Project 4 / Scene Recognition with Bag of Words

This project aims to recognize the scene to which an image belongs to. In order to do scene recognition, several methods are tried in this project. We use different types of feature representations and classifiers and the combinations tried out are listed as follows:

  1. Tiny images representation and nearest neighbour classifier.
  2. Bag of SIFT representation and nearest neighbour classifier.
  3. Bag of SIFT representation and linear SVM classifier.

Tiny images representation and nearest neighbour classifier:

In this method, a square portion of each image is cropped at the center. This is to ensure aspect ratio of all images are same (i.e. 1:1) The cropped image is downsized to 16x16 pixels. This 'tiny' image is normalized by subtracting each pixel value by the mean of all pixels in the tiny image and then dividing by standard deviation of all pixels in the tiny image.The 16x16 matrix is converted into a vector of size 256 and this vector itself is used as the image representation.

We use KNN in order to classify the test images. For K=1, given a test image feature, its category will be the category of the nearest train image feature. If K>1, then for given test image feature, K nearest train image features are found out and among those the one which is occuring more frequently is chosen and its category label is assigned to the given test image feature. If all K neighbours have same frequency, then the one nearest to the test image feature will be chosen and the test image will belong to that neighbour's category.

Best result is obtained when K = 3 (i.e. number of nearest neighbours) and accuracy obtained is 0.234. Without image normalization, this accuracy drops to 0.203. Without cropping central square part of the image, the accuracy drops from 0.234 to 0.228.


Bag of SIFT representation and nearest neighbour classifier:

For Bag of SIFT representation, the vocabulary needs to be created from the training images. The sift features from each training image are extracted with a step size of 16. The large step size is chosen to save computation time. Best accuracy is obtained with vocabulary size of 100. So in conclusion, vocabulary size of 100 and step size of 16, gives the best accuracy while taking modest time to build the vocabulary.

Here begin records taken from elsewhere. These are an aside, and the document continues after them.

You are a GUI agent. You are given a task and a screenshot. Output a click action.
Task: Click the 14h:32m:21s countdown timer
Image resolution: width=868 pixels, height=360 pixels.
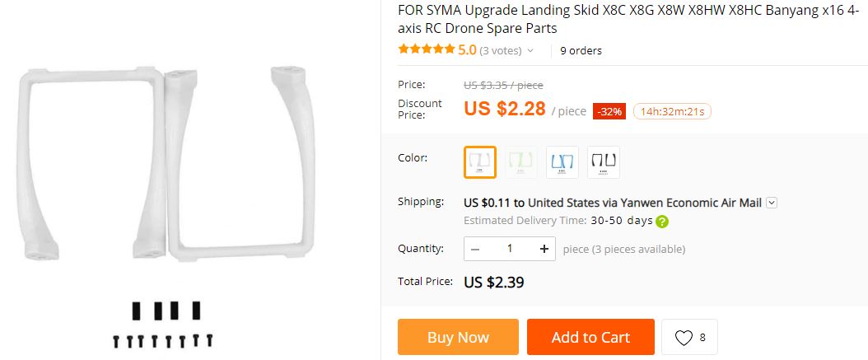pyautogui.click(x=672, y=111)
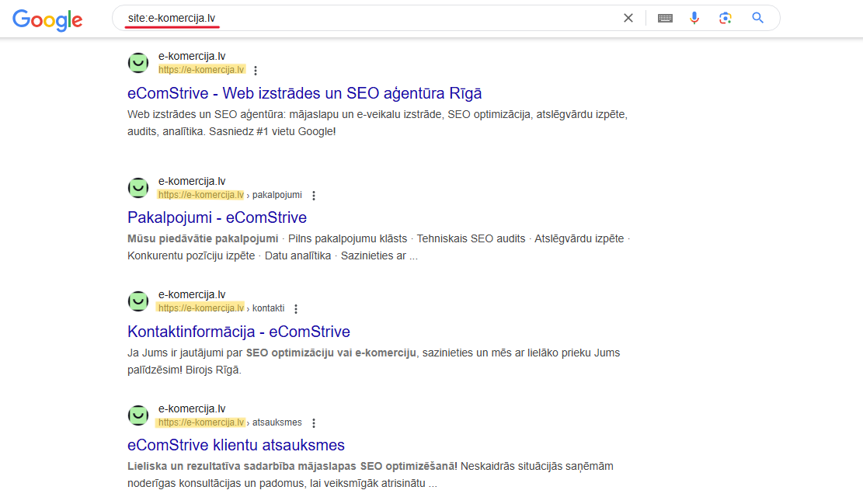The image size is (863, 504).
Task: Go to Google homepage via the logo
Action: point(47,20)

Next we take all training images and densely sample sift features from each image. For a given image, each of these features will be binned into clusters of the vocabulary to which it is closest to. The histogram is then normalized. Thus we get a set of train image features. Repeat this for the test images and get the test image features. The step size used in extracting the sift features here, is 4, as we need a dense sampling for better accuracy. The code used for this step is get_bags_of_sifts.m.

Now, using the train image features and train image labels, we need to find the labels for the test image features. For this classification, K nearest neighbours algorithm is used. With K = 5, we get an accuracy of 0.521. Increasing step size of get_bags_of_sifts.m from 4 to 8 reduces accuracy to 0.497.


Bag of SIFT representation and linear SVM classifier:

For Bag of SIFT representation, the vocabulary needs to be created from the training images. The sift features from each training image are extracted with a step size of 16. The large step size is chosen to save computation time. Best accuracy is obtained with vocabulary size of 100. The accuracy vs vocabulary size chart is discussed in bells and whistles. So in conclusion, vocabulary size of 100 and step size of 16, gives the best accuracy while taking modest time to build the vocabulary.

Next we take all training images and densely sample sift features from each image. For a given image, each of these features will be binned into clusters of the vocabulary to which it is closest to. The histogram is then normalized. Thus we get a set of train image features. Repeat this for the test images and get the test image features. The step size used in extracting the sift features here, is 8, as we need a dense sampling for better accuracy. The code used for this step is get_bags_of_sifts.m.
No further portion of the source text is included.